Bionanotechnology is the study of biology, in particular biological machines, and the application of biological building blocks to solve engineering challenges and create new areas of technological development. Learning about the structure and function of the inner workings of biological systems such as cells, bacteria and viruses has been used to improve existing applications of nanotechnology and to develop entirely new applications.
Examples of bionanotechnological study include: mechanical properties of materials, such as cell interaction with surfaces, nanopatterns and nanoparticles, electrical and optical effects, such as electrical stimulation, energy storage, absorption, luminescence and fluorescence; and computing via chemical wet computers and DNA computing.

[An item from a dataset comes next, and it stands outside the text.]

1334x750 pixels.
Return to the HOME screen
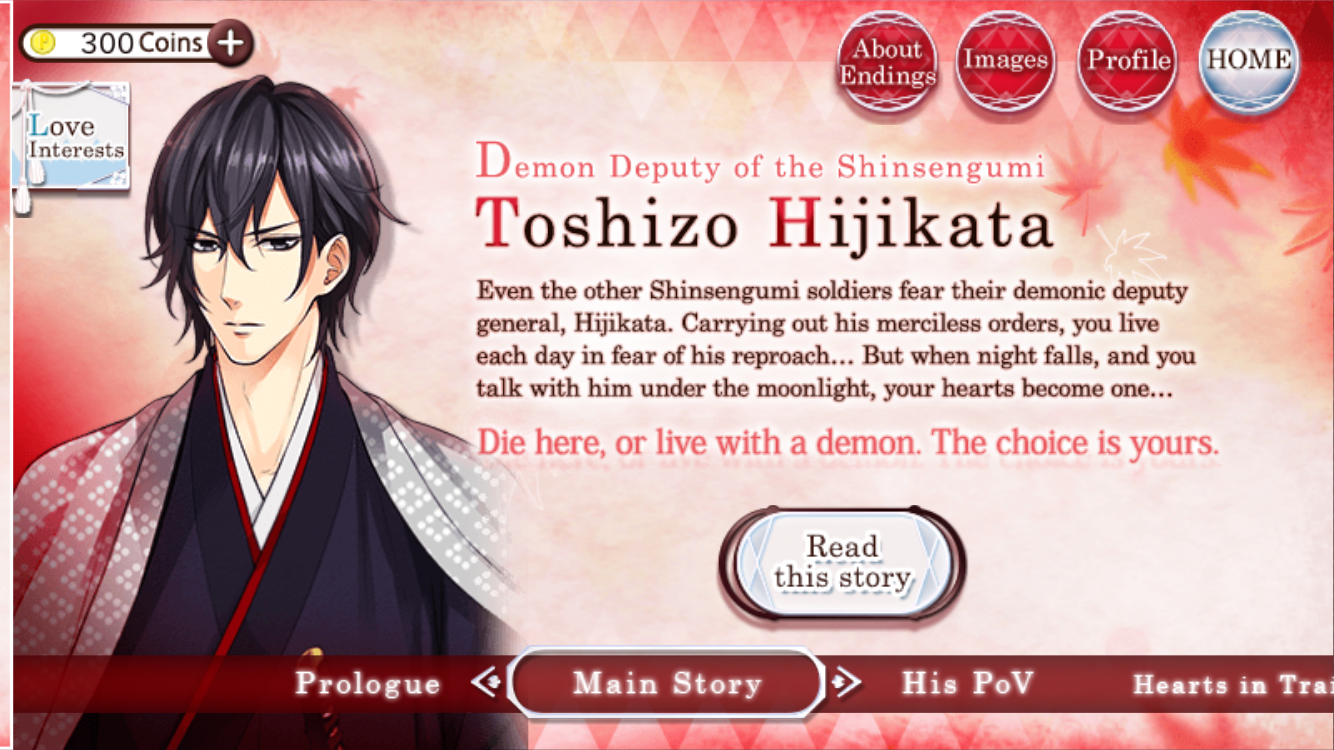click(1248, 61)
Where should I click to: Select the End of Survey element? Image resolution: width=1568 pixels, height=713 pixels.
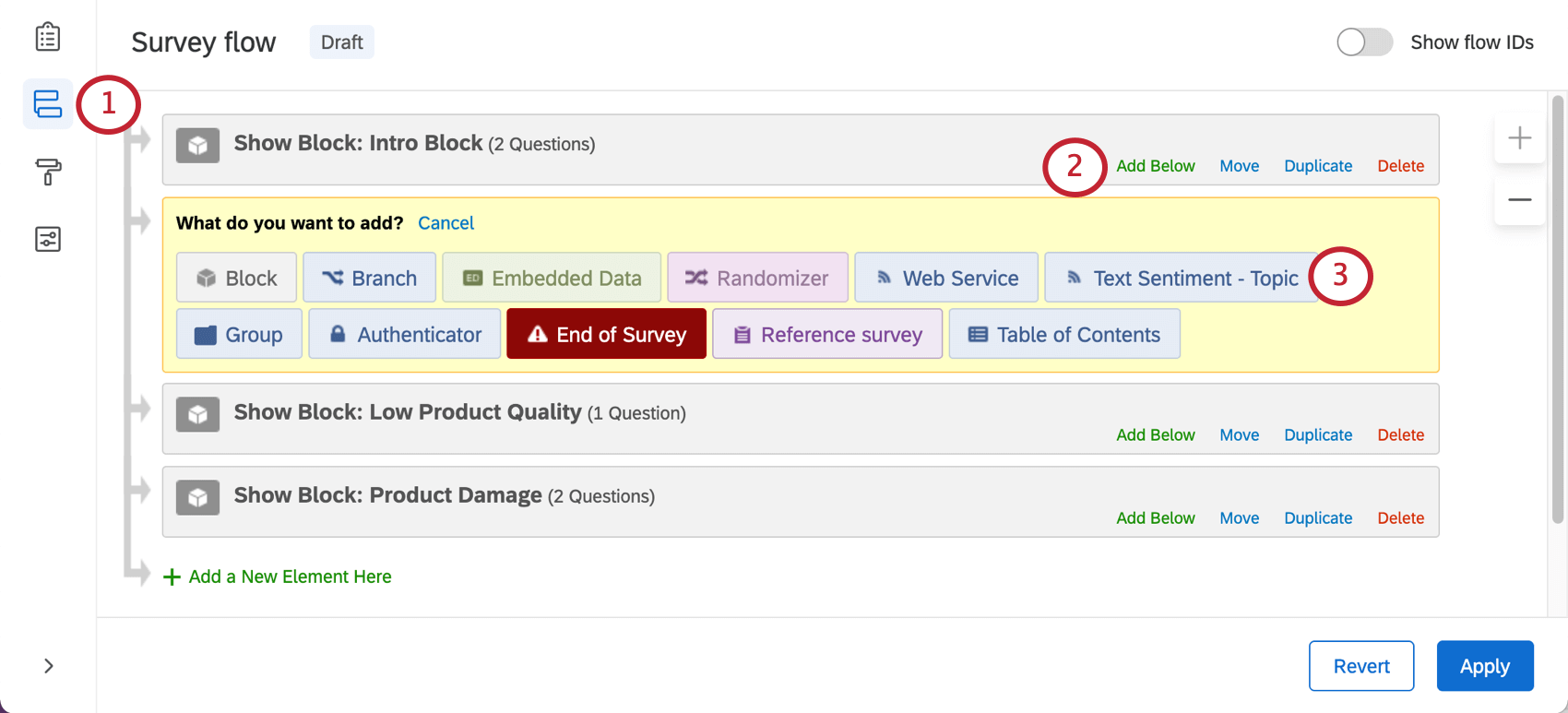tap(606, 334)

This module provides an introduction to the theory and practice of bionanotechnology, and the challenges of commercialising new technologies. It covers the types of macromolecules which form the building blocks of life, covering cell components such as DNA and proteins, describing how they are synthesised, interact and the role they play in cells. The structure and forms of the different molecules and the process by which they are constructed and how they exchange information will be framed within the context of the operation of machines and the potential engineering uses that the naturally occurring mechanisms can be put to.
ELEC3223 includes a coursework component focussed on the technological applications in the topical area of this module. This will examine the broader areas where bionanotechnology is found and used in industry and what novel areas are currently being researched for future potential commercial development. This will cover the unique issues of the bridging the technology gap between applied research and product development in this highly multidisciplinary field.